Since April 2023, the key rate has been maintained unchanged at 6.5%.

Why EMIs won’t decline

Here lies the connection between EMIs and inflation. If the RBI reduces the Repo Rate, the cost of funds for banks goes down and, as a direct outcome, banks reduce the interest rates on the loans they give to both retail investors who take home loans, car loans and personal loans and businesses.

Therefore, if the cost of capital goes down, the interest rate on loans will go down, which will reduce the burden on both the common man through a reduction in EMIs on future loans as well as on current EMIs since almost all loans are issued on floating rates of interest.

US Fed caught in same bind

Right now Jerome Powell, the chairman of the US Fed has also said that they are not going to reduce interest rates unless inflation rates don’t come close to 2%, which is the long-term goal of the US central bank.

The long-term goal of the RBI is to bring retail inflation to 4%. RBI governor Shaktikanta Das has made it clear that it will not risk reducing interest rates right now to risk inflation being stocked further.

The case for interest rate reduction

While the common man wants desperately EMIs to come down, businesses want the cost of funds to come down since it would raise consumption. A decline in interest rates on loans taken by companies would also help them take working capital or term loans at cheaper rates.

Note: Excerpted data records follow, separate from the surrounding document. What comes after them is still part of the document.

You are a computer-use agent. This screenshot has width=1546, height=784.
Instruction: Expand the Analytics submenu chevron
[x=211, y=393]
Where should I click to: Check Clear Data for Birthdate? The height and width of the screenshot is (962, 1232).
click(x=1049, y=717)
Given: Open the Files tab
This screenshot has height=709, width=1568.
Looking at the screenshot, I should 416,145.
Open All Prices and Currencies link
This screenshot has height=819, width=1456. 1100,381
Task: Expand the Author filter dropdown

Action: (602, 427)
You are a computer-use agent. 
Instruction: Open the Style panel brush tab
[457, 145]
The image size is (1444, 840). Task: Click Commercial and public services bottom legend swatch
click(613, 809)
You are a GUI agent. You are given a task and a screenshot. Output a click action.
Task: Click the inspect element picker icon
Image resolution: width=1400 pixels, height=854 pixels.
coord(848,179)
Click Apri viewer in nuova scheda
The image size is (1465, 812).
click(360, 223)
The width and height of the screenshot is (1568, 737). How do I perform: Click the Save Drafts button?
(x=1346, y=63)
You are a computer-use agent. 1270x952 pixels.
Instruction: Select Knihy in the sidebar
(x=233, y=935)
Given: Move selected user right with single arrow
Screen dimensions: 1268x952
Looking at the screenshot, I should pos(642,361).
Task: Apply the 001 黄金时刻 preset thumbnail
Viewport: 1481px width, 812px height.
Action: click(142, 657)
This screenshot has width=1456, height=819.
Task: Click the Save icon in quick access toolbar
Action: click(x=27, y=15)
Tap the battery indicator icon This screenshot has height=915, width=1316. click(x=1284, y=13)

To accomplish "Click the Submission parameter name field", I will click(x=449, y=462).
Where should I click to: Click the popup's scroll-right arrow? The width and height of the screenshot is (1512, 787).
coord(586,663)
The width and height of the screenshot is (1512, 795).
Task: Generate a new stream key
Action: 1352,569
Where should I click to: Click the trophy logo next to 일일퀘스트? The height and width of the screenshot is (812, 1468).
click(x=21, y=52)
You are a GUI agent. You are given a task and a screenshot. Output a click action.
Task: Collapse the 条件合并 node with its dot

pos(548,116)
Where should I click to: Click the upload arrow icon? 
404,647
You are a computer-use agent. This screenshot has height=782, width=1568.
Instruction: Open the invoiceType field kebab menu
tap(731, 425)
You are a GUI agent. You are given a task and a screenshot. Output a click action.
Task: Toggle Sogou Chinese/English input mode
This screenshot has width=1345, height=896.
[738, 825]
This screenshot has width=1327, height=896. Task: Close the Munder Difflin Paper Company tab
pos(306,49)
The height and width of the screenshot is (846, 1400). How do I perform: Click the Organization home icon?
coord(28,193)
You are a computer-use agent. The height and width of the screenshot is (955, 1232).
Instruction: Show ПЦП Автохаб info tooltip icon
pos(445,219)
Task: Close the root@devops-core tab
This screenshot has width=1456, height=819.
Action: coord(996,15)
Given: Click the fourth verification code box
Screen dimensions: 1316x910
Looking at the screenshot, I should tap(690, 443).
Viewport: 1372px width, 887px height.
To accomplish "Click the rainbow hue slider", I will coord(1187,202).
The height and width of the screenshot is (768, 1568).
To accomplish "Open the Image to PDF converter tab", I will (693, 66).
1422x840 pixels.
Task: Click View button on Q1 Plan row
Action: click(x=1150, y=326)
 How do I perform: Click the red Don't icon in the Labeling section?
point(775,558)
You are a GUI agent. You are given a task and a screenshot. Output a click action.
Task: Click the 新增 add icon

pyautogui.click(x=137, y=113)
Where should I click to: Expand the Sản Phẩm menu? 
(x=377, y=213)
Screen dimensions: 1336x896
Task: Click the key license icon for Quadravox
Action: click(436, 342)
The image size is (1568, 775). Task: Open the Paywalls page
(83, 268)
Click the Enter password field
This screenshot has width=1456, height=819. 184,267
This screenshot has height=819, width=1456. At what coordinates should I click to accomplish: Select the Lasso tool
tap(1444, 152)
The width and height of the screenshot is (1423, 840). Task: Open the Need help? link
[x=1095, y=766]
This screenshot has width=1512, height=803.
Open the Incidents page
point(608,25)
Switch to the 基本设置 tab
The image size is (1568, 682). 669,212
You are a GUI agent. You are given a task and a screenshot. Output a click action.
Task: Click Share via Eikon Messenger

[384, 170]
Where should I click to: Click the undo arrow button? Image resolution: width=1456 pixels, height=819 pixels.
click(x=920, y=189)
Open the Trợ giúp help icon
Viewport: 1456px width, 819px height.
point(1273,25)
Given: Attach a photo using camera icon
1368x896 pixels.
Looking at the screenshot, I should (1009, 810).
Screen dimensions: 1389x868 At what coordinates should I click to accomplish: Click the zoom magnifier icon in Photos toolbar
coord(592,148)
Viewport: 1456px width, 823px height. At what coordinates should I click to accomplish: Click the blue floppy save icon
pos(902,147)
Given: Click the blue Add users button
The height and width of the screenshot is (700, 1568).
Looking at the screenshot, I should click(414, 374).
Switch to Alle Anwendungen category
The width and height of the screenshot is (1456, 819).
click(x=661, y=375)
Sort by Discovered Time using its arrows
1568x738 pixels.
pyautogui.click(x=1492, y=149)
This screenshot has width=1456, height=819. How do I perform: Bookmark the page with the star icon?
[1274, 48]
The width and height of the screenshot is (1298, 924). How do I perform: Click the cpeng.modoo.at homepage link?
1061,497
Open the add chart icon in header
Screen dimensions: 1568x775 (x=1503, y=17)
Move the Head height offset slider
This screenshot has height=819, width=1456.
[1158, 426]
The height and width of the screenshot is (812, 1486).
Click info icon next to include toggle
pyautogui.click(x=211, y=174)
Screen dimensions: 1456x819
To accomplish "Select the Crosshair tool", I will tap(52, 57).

It would infuse life in the economy and could even spur growth rates, experts think. But for any central bank, controlling inflation is one of the priority areas.

In fact, there is a growing voice in the six-member Monetary Policy Committee (MPC) of the RBI that Repo Rate should be trimmed by 25 basis points. Though external members have started pressing for it, RBI members are firm to wait and watch the way inflation moves before taking the decision.

The MPC meets once every two months to take stock of the situation and review the key policy rates.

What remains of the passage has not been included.